Clarity is Desirable but Won’t Come From New York
Once New York steps in, other states will follow. Complying with inconsistent licensing requirements from up to 50 states will be extremely burdensome. It is one thing to submit for review your financial and transactional data to one entity, it is another to comply with a unique sets of operational procedures from 50 different states.
As Marco Santori, Chairman of the Bitcoin Foundation said, state licensing requirements could “cost [bitcoin startups] millions of dollars in attorneys’ fees, ongoing bond dues, and application costs.” “Differing standards and licensing regimes from one jurisdiction to another can rapidly raise costs. Costs that are manageable for national and international firms can be prohibitive for firms that have yet to achieve scale,” he said in his testimony at the New York Hearing.
“It’s important to recognize that many of these companies are going to be two-, three-, four-person companies and that’s very different from JP Morgan Chase,” according to Fred Wilson of Union Square Ventures.
State licensing schemes once erected, would function as potent barriers to entry, diminishing the competitive landscape while burdening existing bitcoin startups with heavy legal obligations.
[pullquote]States are institutionally incompetent to regulate international crypto-currencies[/pullquote]
Although regulatory clarity would be nice, such clarity cannot, by definition, come from New York. States are institutionally incompetent to regulate international crypto-currencies. Only the federal government has the ability of injecting some clarity by creating a national regulatory system. However, the federal government, through one of its agency, has signaled that it is up to the states to come up with the meat and potatoes of bitcoin regulation.
A New York License to Do What?
It is now clear that New York will regulate bitcoin startups this year.

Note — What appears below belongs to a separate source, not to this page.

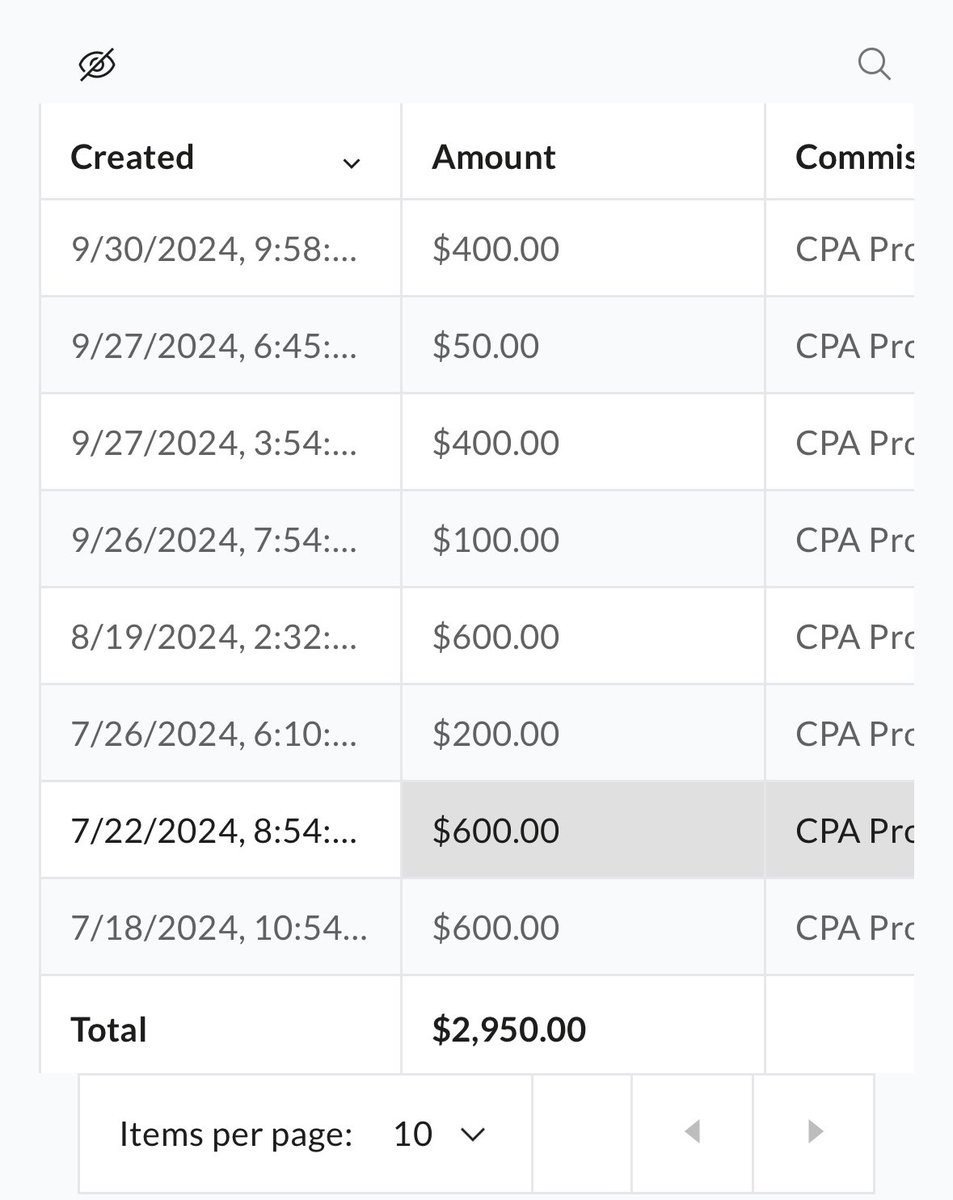Expand the Items per page dropdown
The width and height of the screenshot is (953, 1200).
[x=438, y=1133]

“Ultimately, it’s our expectation that the information we’ve gathered in this fact-finding effort will allow us to put forward, during the course of 2014, a proposed regulatory framework for virtual currency firms operating in New York” Superintendent Lawsky said.
Once FinCEN, a US Treasury agency, elected to classify bitcoin exchanges as ‘money transmitters’, it logically followed that states, such as New York, would step in. Indeed, traditional money transmitters (think Western Union) are subject to federal regulations, the broad strokes, and state licenses, which fills in the details and ensure compliance. It is unfortunate, that states, not the federal government, will regulate bitcoin simply because of the awkward classification of bitcoin exchange within the preexisting framework of ‘money transmitter.’

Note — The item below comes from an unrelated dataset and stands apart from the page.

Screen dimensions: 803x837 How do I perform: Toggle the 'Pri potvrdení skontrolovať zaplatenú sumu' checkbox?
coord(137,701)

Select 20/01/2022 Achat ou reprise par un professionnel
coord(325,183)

Advantages of New York Regulation
For all the disadvantages likely to follow, some good will come of New York Bitlicense scheme. For one, tighter regulation will likely purify the market of many of its undesirable elements – criminal activities will be significantly limited. Second, regulation also means wider confidence in, and acceptance of, the digital-currency. Third, the New York regulation can serve as a laboratory for policy experimentation, and a possible blueprint for a federal law that would eventually preempt the New York scheme.